The image is circulating these days with the caption: “disappearance”. But, while it portrays one of the biggest fears that Afghan society suffers from these days, it’s not a new image. The real title of the work, in which the artist and her daughter are the protagonists, is “Mother, daughter and doll”. The photographs are a little over a decade old and the author is fascinated by the fact that they circulate from time to time. “It’s funny because there is always someone who tells me that they have seen my work on Facebook, but I am not the one posting it there,” she said. day by seeing how the series was again valid cyclically.
The shots are part of a larger work that the photographer has titled: “The hijab series“And whose objective is to focus on the rights of women and religious. “Yemen was already a very conservative country in 2010. I was afraid of seeing extremist interpretations of Islam spread. after the seizure of power by the taliban Afghanistan.
Almutawakel does not rebel against him hijab or even the niab but draws attention to the imposition.
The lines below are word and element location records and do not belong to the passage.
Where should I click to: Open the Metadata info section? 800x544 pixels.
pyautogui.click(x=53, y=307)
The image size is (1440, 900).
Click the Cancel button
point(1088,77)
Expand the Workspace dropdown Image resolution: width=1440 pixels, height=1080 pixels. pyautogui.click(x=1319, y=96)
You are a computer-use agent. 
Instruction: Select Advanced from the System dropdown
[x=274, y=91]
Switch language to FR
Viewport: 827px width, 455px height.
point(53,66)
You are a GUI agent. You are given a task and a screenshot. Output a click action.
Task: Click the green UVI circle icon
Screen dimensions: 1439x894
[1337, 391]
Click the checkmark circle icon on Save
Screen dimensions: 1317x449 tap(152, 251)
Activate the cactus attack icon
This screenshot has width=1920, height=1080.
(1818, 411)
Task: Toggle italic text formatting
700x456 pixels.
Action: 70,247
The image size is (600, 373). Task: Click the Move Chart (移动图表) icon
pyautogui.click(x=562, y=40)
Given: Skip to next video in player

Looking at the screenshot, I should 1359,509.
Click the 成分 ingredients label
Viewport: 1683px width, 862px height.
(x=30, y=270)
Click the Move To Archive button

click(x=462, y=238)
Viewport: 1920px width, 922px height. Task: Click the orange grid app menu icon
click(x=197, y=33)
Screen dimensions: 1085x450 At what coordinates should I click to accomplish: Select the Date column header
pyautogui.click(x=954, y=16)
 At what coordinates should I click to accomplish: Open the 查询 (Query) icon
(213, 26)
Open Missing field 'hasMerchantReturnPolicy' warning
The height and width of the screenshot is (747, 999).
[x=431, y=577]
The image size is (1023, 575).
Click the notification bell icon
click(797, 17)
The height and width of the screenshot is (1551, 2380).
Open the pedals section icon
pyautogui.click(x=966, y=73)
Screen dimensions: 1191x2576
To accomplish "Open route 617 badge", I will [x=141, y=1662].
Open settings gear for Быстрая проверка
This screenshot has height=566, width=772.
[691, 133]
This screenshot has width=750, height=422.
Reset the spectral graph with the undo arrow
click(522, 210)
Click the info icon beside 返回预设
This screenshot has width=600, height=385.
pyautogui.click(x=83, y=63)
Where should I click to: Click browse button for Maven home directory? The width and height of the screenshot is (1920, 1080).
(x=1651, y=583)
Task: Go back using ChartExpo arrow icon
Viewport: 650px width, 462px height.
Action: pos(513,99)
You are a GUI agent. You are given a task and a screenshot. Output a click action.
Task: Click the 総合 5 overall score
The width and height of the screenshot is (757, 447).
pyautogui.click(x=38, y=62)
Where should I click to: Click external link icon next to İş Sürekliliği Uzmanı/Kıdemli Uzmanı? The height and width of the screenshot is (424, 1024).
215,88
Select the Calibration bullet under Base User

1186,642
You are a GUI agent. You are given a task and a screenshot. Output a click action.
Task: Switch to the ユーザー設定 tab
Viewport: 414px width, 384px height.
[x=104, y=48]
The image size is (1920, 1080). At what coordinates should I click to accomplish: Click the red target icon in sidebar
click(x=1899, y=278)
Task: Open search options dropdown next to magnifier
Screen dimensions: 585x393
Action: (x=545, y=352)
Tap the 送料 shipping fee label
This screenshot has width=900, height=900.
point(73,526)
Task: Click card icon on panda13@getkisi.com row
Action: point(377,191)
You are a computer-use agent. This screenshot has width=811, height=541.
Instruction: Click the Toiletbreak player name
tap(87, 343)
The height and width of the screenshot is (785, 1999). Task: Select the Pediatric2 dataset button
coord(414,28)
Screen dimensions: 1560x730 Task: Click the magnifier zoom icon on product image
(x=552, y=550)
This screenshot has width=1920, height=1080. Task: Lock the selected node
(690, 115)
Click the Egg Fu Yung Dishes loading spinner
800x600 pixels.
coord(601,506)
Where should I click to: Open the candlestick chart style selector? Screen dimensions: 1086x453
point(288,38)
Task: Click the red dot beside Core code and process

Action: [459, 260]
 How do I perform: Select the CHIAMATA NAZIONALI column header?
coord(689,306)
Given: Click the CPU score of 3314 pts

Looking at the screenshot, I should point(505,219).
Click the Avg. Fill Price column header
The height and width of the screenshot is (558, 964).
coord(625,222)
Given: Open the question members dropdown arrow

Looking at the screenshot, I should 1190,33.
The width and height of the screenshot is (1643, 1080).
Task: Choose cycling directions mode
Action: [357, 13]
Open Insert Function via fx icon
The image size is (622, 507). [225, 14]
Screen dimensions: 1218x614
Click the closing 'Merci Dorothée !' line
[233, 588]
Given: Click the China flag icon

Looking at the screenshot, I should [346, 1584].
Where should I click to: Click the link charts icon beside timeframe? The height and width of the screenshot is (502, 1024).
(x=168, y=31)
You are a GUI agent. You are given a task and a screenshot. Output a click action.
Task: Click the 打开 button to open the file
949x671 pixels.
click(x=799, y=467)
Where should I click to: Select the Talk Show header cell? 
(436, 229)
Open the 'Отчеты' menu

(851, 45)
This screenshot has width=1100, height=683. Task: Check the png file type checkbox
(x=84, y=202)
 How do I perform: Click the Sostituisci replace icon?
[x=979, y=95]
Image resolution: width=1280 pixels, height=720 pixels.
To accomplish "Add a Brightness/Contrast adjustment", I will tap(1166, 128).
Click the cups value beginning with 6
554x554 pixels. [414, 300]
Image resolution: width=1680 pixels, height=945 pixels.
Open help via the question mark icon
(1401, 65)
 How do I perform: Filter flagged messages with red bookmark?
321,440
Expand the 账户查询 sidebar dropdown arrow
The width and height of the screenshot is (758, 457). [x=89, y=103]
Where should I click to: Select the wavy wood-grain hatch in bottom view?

She argues that it should be every woman who decides whether or not to use it. “I have mixed feelings about it. When I’m in Yemen I feel comfortable with it because everyone uses it and in a way I feel more confident thanks to certain looks. It is, in a way, liberating. But not for me. it makes sense to cover my eyes or wear gloves. Another thing that I have a problem with is seeing girls with veils or even with the niab. Even if I finally believe that every woman has the right to choose how she wants to present herself to the world, either with hijab, Nicab or with any of them, ”she reflected when asked about the matter.
Although she is critical of it, the photographer – aware of the symbolic weight of the veil – is not only concerned with the impositions that Islamic fanaticism imposes on women. women but also the tacit or explicit standards they have across the world. “In the West, they are slaves to the media selling machine, which tells them how to dress and how much to weigh. Or they turn them into sex objects in advertisements. In the rest of the world, it happens too, from prostitution to pornography. he said at the time, celebrating how his work can be interpreted in various ways.
The photos with her daughter are from a 2010 production when she was 7 years old. Much later, the artist admitted “I don’t think that much has changed since then in terms of the status of women and their rights. In any case, they have worsened,” she concluded.